Emergency Support for Small to Midsized Nonprofits (500 Employees or Fewer)

The bill creates a new Emergency Small Business Loan program within the SBA 7(a) loan program. To be eligible, nonprofits or for-profits must have been in existence on March 1, 2020 or earlier and have 500 or fewer employees. An important provision: under this new program, loans are forgivable if the nonprofit or for-profit keeps staff on the payroll between March 1 and June 30. This, in essence, turns the loan into a general operating support grant. Forgivable loans of this type can be taken out for as much as $10 million and can be used to meet payroll and associated costs (including health insurance premiums), facilities costs, and debt service.

Further good news: A provision in earlier drafts that would have disqualified nonprofits that are eligible for Medicaid payments was removed from the bill.

Loan Support for Larger Entities with 500–10,000 Employees

The stimulus bill also calls for the creation of a loan and loan guarantee program via a new Industry Stabilization Fund specifically targeting “mid-size” organizations, defined as having between 500 and 10,000 employees.

This provision, unlike the emergency SBA loan program, does not provide loan forgiveness, but does mandate an interest rate of no higher than two percent and would not accrue interest or require repayments for the first six months. Nonprofits accepting the mid-size business loans must retain or rehire at least 90 percent of their staff at full compensation.

Support for Nonprofits of Any Size

The SBA currently has Economic Injury Disaster Loans (EIDL). The existing program provides loans of up to $2 million at an interest rate of 2.75 percent for nonprofits. These loans may be used to pay fixed debts, payroll, accounts payable and other bills that can’t be paid because of the disaster’s impact.

But we’re hearing reports from the field about conflicting messages from SBA offices.

The relief bill would change the EIDL to eliminate creditworthiness requirements and eligible nonprofits with 500 employees or fewer are supposed to be able to get checks for $10,000 within three days.

Benefits for Donors

As NPQ board member Gene Takagi details, the stimulus bill also contains a one-time, above-the-line deduction for cash contributions of up to $300 made to certain qualifying charities. All taxpayers would be eligible to take the deduction, even people who use the standard deduction. The incentive applies to contributions made in 2020 and would be claimed on tax forms next year. The new deduction would not apply to noncash gifts or to gifts contributed to donor advised funds.

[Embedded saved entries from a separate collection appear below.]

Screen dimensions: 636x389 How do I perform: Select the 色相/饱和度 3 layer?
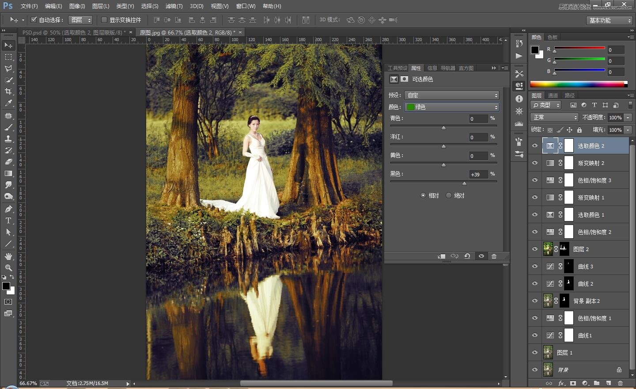594,180
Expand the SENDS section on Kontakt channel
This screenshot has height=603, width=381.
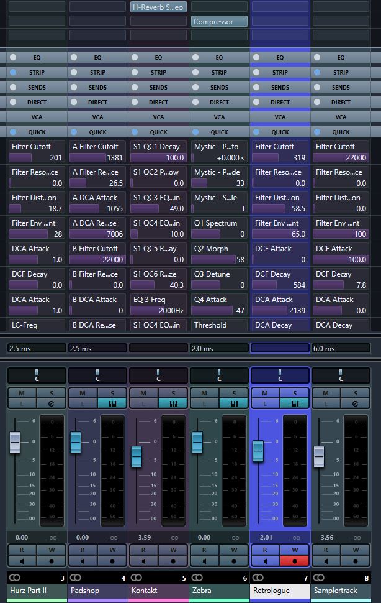(158, 87)
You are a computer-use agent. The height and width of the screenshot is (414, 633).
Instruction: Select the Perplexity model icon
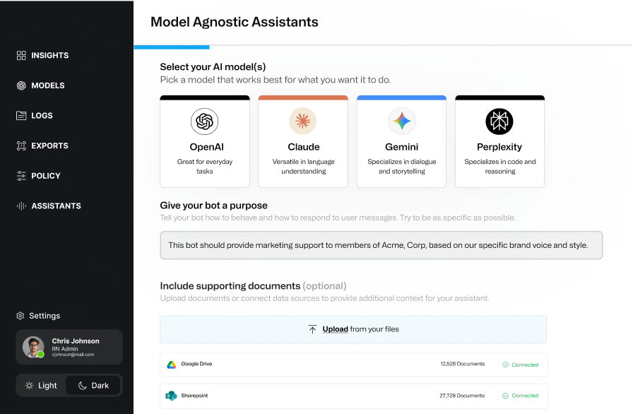tap(499, 120)
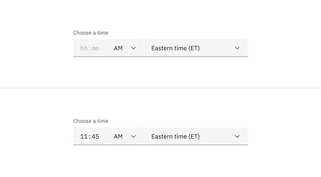The image size is (321, 177).
Task: Click the bottom 'Choose a time' label
Action: coord(91,121)
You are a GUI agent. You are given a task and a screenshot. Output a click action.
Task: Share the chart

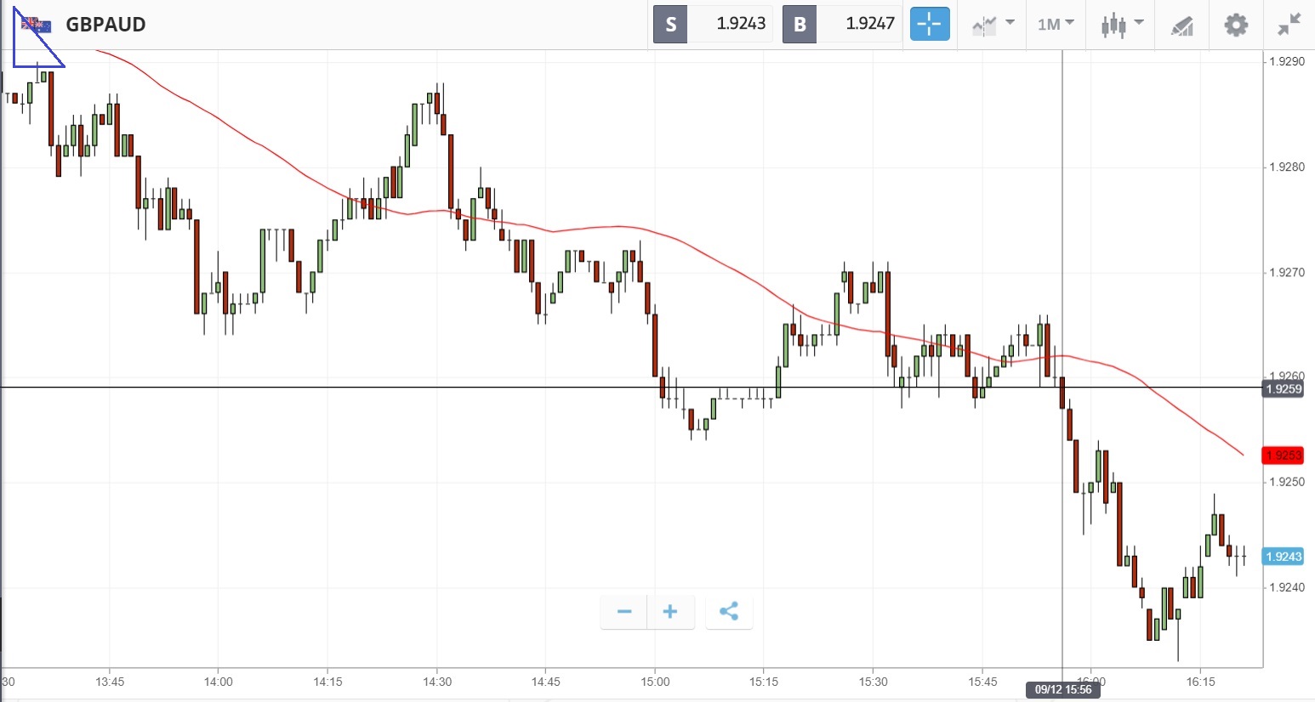729,612
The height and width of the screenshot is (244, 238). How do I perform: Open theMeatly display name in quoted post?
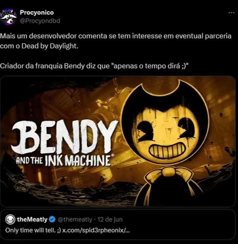click(32, 219)
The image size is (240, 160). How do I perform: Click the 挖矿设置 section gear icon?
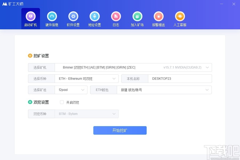point(30,55)
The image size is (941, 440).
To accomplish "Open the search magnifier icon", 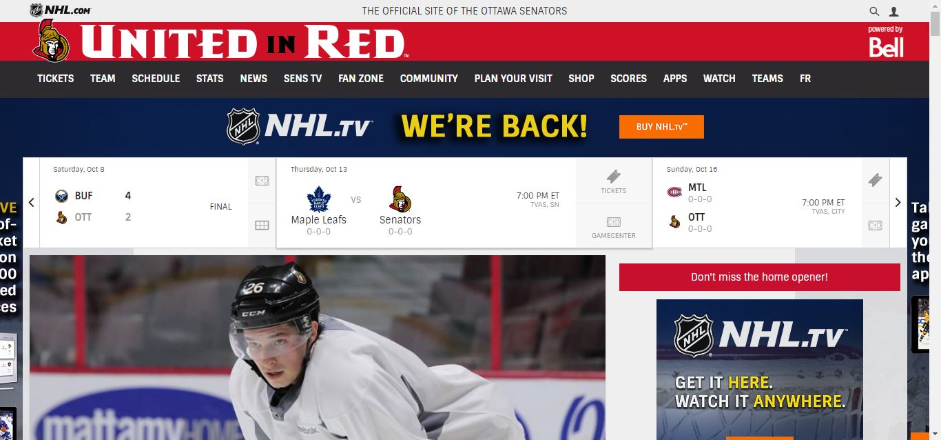I will [x=874, y=11].
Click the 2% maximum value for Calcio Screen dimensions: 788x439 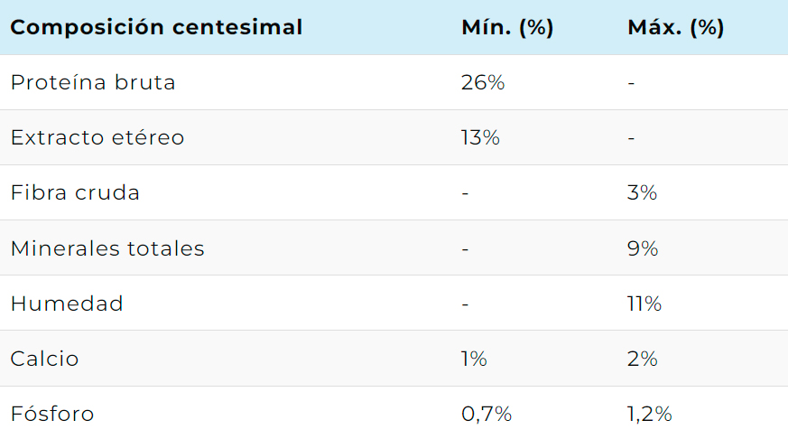(642, 359)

For the eight percent of individual taxpayers who itemize their deductions, the bill would suspend for 2020 the normal limit on deductions for contributions, ordinarily 50 percent of adjusted gross income (AGI) or 60 percent for cash. For corporations, the limit on deductions for contributions, ordinarily 10 percent of AGI, is elevated to 25 percent for 2020. Food donations from corporations would be available to 25 percent, up from the current 15 percent cap.

Next Steps

Now that you’ve overlaid your facts on the new options above, take a step back and pause. Those are the general outlines of three new federal programs. There are no federal rules, regulations, guidelines, or application forms yet for most of these. No one has been trained on the federal side. Plus, some of the programs will require states to take certain actions. And our network of state associations of nonprofits, listening to and working with their members in various states are learning about different challenges with existing programs, let alone any new ones this bill would create.

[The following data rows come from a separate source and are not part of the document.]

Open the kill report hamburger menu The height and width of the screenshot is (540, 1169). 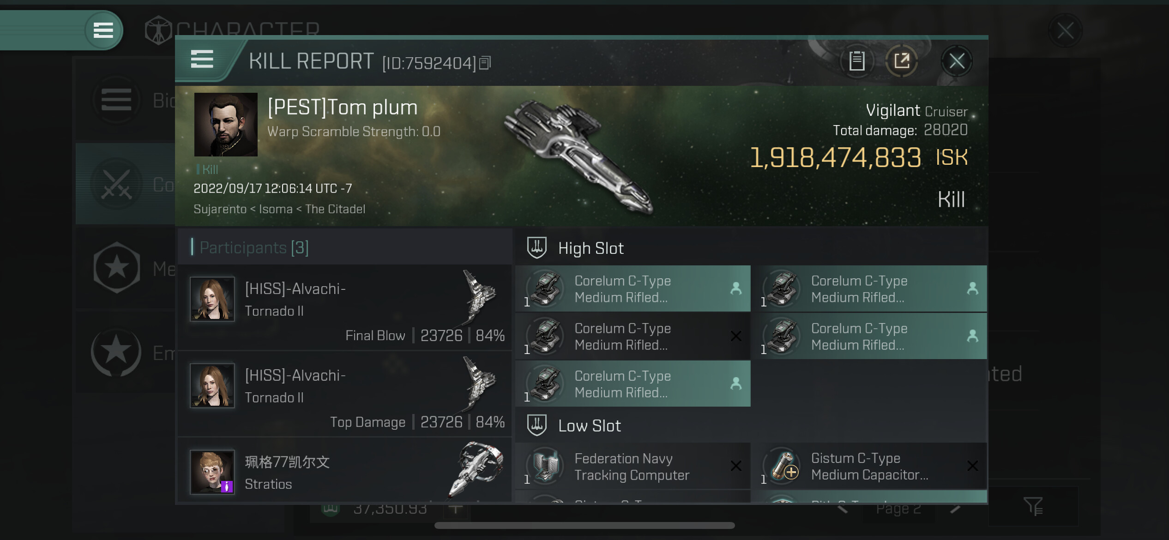[x=202, y=60]
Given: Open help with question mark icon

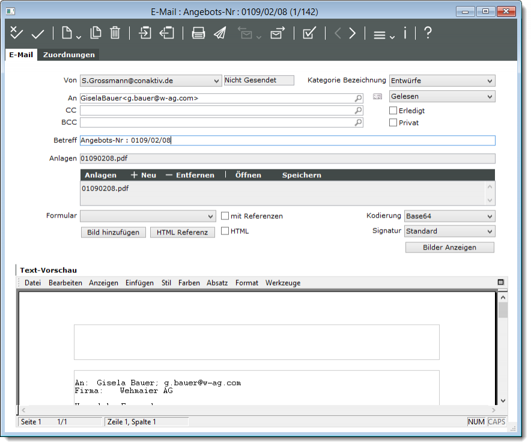Looking at the screenshot, I should pyautogui.click(x=428, y=34).
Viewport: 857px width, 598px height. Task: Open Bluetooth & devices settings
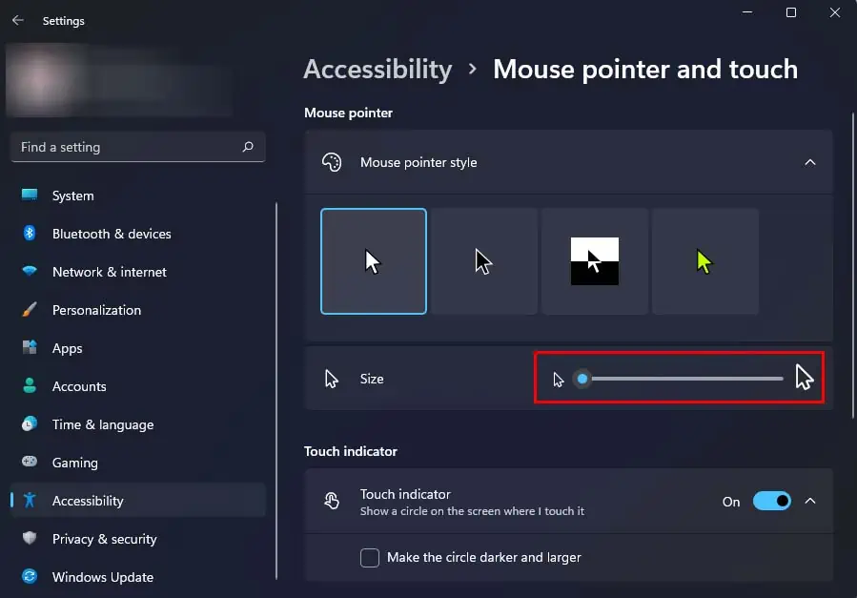[31, 234]
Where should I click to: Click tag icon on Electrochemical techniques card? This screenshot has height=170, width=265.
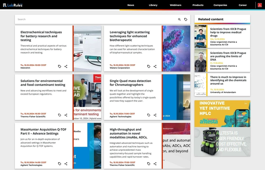coord(60,66)
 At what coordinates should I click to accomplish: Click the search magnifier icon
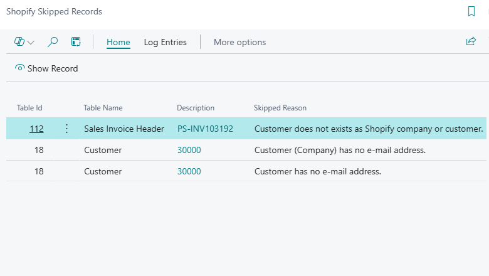tap(53, 42)
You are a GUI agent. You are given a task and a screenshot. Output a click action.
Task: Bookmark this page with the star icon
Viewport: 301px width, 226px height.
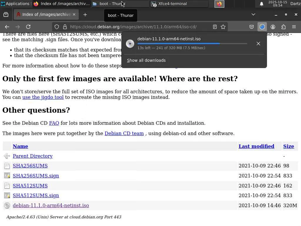pos(223,27)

As a network, our state association leaders are exchanging information across state lines. We’re seeing emerging challenges, comparing ideas of potential solutions, and troubleshooting.

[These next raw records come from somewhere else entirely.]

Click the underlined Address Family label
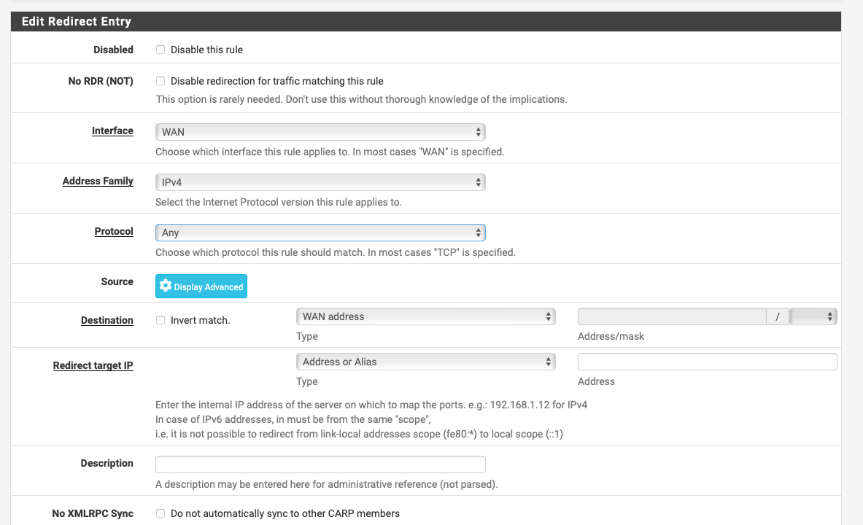This screenshot has height=525, width=863. pos(98,181)
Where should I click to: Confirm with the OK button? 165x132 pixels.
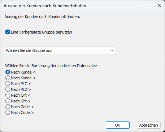tap(118, 125)
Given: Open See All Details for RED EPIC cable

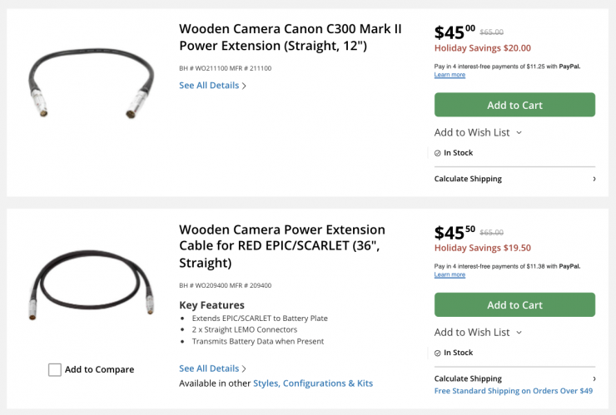Looking at the screenshot, I should 209,368.
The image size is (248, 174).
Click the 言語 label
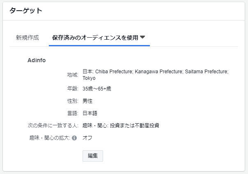click(73, 113)
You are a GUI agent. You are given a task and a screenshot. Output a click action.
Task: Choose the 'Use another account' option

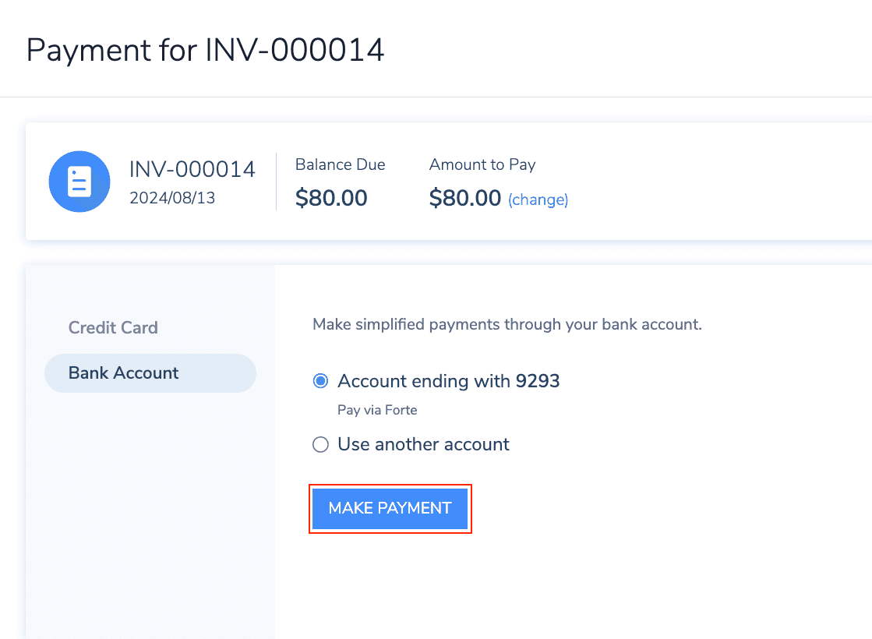[x=320, y=444]
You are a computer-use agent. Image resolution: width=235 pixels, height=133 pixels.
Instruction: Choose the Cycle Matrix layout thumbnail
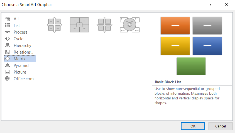(x=129, y=25)
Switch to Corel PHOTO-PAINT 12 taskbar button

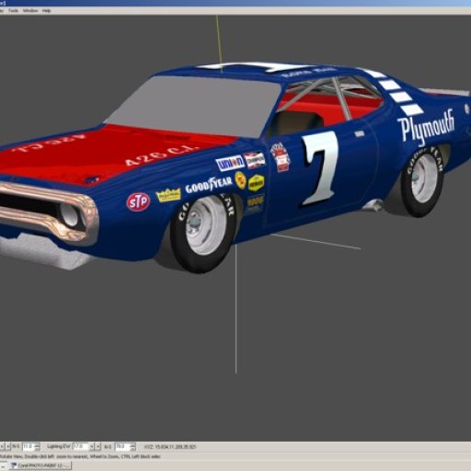tap(40, 465)
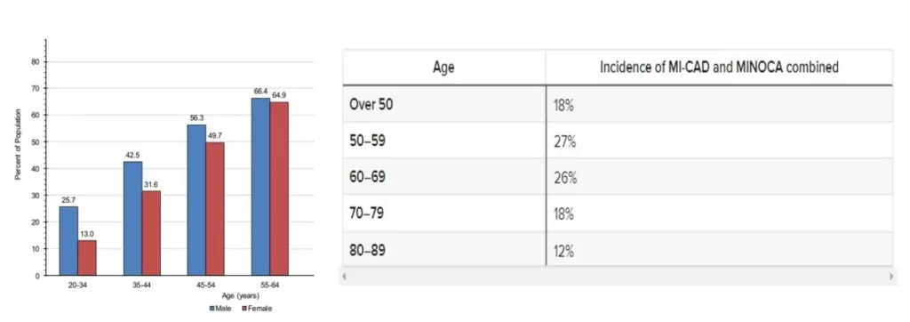Click the table's horizontal scrollbar track
Image resolution: width=910 pixels, height=322 pixels.
tap(618, 277)
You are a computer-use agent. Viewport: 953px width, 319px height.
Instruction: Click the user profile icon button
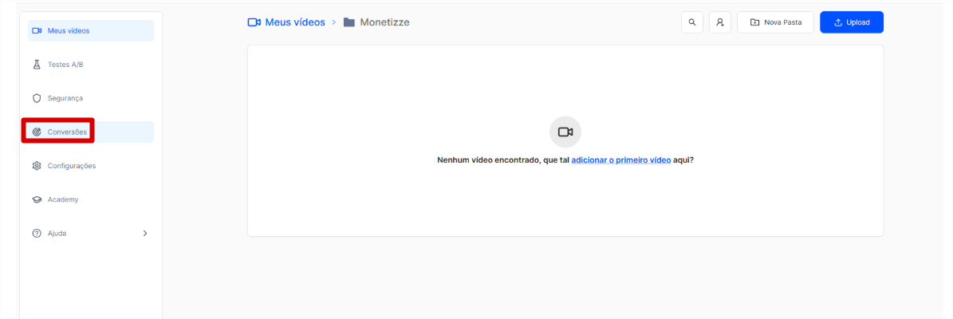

There can be no doubt that the mounting health and economic challenges ahead will require increasing policy work at all levels and branches of governments. The only way we can possibly succeed is to come together in this time of social distancing. None of us can do it alone. Neither as individuals nor as organizations. We need to unite to share information, insights, and inspiration.

If you’re a nonprofit and you’ve not yet joined the state association of nonprofits in your state, then do so today. They are the ones that can give you access to timely information in this rapidly changing environment and enable you to share your own experiences and skills. There is power in numbers.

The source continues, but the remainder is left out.